▶ [PROBLEM TO WORK ON]: Give again only what runs from the line with "Given: Select the 2014-01-25 date cell" to the final line of the entries below, exactly as written and without pictures.

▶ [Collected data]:
--- START ---
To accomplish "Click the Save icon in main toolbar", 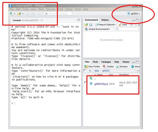I will click(28, 13).
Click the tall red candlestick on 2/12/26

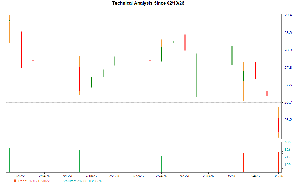click(21, 49)
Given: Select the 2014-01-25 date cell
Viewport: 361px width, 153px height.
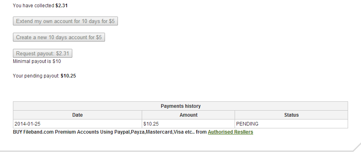Looking at the screenshot, I should click(78, 124).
--- END ---
▶ [SOLUTION]:
Given: Select the 2014-01-25 date cell
Viewport: 361px width, 153px height.
Looking at the screenshot, I should click(78, 124).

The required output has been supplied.